Chapter 8. Monitoring


The Red Hat Network Monitoring entitlement allows you to perform a whole host of actions designed to keep your systems running properly and efficiently. With it, you can keep close watch on system resources, network services, databases, and both standard and custom applications.
Monitoring provides both real-time and historical state-change information, as well as specific metric data. You are not only notified of failures immediately and warned of performance degradation before it becomes critical, but you are also given the information necessary to conduct capacity planning and event correlation. For instance, the results of a probe recording CPU usage across systems would prove invaluable in balancing loads on those systems.
Monitoring entails establishing notification methods, installing probes on systems, regularly reviewing the status of all probes, and generating reports displaying historical data for a system or service. This chapter seeks to identify common tasks associated with the Monitoring entitlement. Remember, virtually all changes affecting your Monitoring infrastructure must be finalized by updating your configuration, through the Scout Config Push page.

8.1. Prerequisites

Before attempting to implement RHN Monitoring within your infrastructure, ensure you have all of the necessary tools in place.

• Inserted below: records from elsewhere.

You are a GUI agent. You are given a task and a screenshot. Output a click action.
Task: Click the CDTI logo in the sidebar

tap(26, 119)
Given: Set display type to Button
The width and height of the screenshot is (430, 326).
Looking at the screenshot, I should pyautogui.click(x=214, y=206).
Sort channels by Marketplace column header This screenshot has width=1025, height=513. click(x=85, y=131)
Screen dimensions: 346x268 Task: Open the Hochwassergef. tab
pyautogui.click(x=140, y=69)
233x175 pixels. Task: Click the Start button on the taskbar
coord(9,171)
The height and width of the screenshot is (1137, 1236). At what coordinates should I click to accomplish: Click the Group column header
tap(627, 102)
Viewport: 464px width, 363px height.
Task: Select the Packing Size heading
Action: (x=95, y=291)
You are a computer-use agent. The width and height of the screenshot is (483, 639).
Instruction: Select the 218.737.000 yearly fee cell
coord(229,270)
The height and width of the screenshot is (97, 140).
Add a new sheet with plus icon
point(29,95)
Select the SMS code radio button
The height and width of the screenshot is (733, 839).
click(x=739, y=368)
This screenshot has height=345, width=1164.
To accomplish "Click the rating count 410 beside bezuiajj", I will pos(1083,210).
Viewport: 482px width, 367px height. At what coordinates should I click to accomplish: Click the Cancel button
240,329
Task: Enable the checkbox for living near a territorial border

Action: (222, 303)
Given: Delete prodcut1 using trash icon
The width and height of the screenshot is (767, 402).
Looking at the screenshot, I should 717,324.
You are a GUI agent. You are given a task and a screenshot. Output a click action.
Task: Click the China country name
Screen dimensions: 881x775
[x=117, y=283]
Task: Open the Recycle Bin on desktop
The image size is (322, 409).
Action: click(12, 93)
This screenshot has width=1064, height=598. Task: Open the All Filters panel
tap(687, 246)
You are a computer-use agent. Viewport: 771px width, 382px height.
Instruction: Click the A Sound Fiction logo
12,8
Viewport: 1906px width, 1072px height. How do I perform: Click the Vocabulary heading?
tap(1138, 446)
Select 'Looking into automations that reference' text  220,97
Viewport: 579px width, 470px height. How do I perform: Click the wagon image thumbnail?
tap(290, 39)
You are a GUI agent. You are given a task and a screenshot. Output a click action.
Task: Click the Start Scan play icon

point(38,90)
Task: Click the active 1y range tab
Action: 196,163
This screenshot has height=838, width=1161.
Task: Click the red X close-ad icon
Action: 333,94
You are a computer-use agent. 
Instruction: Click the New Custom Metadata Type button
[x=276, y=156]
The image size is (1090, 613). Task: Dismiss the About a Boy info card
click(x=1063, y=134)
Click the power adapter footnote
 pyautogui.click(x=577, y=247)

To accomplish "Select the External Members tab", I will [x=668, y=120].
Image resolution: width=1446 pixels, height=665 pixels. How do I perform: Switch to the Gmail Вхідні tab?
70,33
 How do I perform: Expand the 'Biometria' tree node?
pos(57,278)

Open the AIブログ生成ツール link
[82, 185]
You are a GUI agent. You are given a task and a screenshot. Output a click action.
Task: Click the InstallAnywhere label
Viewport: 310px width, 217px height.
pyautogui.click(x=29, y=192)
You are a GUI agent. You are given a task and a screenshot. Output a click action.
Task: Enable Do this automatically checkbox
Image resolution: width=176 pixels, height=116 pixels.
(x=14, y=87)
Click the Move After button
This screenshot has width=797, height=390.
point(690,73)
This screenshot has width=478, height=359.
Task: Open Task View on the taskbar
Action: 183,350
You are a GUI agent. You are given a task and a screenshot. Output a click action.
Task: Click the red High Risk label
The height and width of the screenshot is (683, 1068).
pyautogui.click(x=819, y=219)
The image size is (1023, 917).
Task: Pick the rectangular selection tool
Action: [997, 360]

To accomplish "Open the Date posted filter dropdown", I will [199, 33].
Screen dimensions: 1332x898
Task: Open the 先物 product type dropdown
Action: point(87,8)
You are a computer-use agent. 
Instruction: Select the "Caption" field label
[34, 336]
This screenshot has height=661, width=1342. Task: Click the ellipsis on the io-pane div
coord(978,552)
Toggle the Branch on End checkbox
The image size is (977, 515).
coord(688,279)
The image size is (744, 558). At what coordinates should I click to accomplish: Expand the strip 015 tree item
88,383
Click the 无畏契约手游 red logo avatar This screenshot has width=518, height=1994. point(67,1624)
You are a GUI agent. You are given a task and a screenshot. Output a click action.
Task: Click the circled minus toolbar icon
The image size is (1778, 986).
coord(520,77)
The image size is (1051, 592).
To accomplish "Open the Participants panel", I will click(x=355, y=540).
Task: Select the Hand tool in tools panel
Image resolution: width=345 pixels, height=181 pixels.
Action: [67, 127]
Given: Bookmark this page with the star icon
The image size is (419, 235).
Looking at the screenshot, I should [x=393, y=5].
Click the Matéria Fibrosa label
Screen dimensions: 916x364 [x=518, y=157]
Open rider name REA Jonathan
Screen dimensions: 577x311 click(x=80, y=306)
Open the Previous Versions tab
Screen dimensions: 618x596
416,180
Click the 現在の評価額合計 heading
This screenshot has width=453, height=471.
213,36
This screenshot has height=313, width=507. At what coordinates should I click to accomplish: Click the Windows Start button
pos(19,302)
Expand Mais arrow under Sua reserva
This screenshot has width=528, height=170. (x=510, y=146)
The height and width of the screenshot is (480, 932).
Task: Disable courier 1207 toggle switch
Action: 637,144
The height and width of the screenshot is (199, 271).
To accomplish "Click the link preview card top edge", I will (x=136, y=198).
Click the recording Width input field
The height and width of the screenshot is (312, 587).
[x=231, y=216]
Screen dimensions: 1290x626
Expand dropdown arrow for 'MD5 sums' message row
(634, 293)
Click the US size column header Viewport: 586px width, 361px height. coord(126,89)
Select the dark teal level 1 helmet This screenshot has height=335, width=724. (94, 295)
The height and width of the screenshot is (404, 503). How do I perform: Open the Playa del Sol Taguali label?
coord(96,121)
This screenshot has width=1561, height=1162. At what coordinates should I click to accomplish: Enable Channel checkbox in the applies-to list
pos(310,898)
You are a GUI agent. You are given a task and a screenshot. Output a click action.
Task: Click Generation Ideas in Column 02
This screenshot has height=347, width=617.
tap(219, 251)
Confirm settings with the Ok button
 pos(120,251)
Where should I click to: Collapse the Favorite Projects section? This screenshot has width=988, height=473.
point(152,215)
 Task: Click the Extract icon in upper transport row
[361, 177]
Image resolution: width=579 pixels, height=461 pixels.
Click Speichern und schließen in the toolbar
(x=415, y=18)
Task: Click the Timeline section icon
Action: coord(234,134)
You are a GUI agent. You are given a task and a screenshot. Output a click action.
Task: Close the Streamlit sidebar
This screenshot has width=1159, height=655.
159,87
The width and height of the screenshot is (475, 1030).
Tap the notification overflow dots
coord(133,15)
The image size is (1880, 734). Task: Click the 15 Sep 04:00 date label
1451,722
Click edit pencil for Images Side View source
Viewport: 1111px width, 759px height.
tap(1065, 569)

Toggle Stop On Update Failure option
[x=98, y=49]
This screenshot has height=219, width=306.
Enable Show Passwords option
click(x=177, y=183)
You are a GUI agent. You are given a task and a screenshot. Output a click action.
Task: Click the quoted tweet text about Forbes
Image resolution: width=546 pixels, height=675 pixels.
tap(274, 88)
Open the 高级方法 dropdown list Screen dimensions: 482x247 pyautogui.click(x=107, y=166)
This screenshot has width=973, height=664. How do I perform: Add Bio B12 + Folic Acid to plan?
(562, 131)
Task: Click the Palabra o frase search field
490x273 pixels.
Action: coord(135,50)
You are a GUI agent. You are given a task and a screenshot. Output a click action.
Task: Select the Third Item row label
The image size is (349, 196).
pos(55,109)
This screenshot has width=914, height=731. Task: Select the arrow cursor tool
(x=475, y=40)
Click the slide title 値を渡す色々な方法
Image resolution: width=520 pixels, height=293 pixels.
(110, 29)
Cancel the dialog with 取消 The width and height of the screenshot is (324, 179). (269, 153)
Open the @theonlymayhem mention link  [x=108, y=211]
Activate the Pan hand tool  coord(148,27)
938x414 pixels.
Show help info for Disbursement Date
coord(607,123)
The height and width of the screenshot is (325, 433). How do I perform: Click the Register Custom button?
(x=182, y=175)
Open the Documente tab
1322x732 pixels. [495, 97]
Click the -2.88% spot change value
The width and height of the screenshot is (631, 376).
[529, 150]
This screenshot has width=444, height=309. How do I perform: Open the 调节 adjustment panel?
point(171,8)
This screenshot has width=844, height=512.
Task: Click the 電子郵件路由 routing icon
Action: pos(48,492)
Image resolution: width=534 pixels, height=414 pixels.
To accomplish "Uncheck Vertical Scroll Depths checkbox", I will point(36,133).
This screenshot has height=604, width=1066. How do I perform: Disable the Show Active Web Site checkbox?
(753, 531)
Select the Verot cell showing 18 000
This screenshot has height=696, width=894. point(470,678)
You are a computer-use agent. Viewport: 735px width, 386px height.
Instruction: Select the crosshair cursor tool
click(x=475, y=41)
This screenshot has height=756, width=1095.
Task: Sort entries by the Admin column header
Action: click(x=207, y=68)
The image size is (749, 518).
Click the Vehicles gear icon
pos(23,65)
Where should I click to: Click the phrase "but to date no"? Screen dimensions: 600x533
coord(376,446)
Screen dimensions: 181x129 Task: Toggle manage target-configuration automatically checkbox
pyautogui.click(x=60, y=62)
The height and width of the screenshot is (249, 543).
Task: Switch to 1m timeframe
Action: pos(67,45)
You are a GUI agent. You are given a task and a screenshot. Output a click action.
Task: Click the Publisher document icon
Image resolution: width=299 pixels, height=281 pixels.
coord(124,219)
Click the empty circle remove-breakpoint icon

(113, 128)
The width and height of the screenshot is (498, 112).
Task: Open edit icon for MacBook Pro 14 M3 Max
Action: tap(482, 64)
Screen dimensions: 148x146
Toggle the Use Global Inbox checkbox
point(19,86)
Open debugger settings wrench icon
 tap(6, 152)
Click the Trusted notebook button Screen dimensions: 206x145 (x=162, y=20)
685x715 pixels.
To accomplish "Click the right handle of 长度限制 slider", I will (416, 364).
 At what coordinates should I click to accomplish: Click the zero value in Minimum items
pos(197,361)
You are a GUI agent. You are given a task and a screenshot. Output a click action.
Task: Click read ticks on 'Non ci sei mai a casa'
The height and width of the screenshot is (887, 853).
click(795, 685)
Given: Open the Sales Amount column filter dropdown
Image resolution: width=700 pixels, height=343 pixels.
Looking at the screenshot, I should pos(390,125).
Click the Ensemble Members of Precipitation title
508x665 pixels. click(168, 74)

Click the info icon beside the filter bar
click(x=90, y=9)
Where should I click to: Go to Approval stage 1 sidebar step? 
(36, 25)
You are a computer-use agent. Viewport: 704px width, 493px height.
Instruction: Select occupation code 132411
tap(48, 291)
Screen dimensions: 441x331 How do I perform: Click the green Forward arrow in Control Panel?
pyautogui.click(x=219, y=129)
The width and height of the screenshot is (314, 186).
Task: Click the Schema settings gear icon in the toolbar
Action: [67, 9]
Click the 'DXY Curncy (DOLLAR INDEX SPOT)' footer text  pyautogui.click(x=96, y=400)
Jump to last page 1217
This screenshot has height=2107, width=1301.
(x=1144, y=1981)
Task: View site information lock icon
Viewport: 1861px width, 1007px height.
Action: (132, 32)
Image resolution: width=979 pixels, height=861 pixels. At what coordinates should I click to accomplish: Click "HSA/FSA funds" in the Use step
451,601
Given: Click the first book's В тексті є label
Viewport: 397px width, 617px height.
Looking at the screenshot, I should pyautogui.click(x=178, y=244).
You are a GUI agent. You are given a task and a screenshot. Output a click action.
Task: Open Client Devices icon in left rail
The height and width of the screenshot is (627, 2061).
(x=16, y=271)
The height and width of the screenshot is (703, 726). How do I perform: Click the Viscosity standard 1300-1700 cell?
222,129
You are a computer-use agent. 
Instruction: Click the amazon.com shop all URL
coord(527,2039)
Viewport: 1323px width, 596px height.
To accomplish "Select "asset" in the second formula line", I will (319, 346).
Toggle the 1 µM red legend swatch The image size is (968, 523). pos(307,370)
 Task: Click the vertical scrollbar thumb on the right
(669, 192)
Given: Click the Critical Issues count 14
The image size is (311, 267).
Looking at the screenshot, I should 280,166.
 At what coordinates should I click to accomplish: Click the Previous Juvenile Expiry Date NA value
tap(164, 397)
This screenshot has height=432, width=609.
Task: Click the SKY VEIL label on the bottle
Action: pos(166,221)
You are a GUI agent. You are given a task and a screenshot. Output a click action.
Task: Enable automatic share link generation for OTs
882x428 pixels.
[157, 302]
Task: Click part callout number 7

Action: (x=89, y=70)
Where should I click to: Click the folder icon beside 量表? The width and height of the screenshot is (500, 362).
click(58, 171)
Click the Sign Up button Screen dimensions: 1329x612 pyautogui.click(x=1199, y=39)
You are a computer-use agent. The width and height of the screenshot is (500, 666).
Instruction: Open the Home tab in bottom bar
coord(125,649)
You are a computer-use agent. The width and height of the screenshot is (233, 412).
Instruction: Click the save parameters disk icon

At a minimum, you need:
  • Monitoring entitlements — These entitlements are required for all systems that are to be monitored. Monitoring is supported only on Red Hat Enterprise Linux systems.
  • RHN Satellite with Monitoring — Monitoring systems must be connected to a Satellite with a base operating system of Red Hat Enterprise Linux AS 4, Red Hat Enterprise Linux 5 or later. Refer to the RHN Satellite Installation Guide within Help for installation instructions.
  • Monitoring Administrator — This role must be granted to users installing probes, creating notification methods, or altering the monitoring infrastructure in any way. (Remember, the Satellite Administrator automatically inherits the abilities of all other roles within an organization and can therefore conduct these tasks.). Assign this role through the User Details page for the user.
  • Red Hat Network Monitoring Daemon — This daemon, along with the SSH key for the scout, is required on systems that are monitored in order for the internal process monitors to be executed. You may, however, be able to run these probes using the systems' existing SSH daemon (sshd). Refer to Section 8.2, “Red Hat Network Monitoring Daemon (rhnmd)” for installation instructions and a quick list of probes requiring this secure connection. Refer to Appendix D, Probes for the complete list of available probes.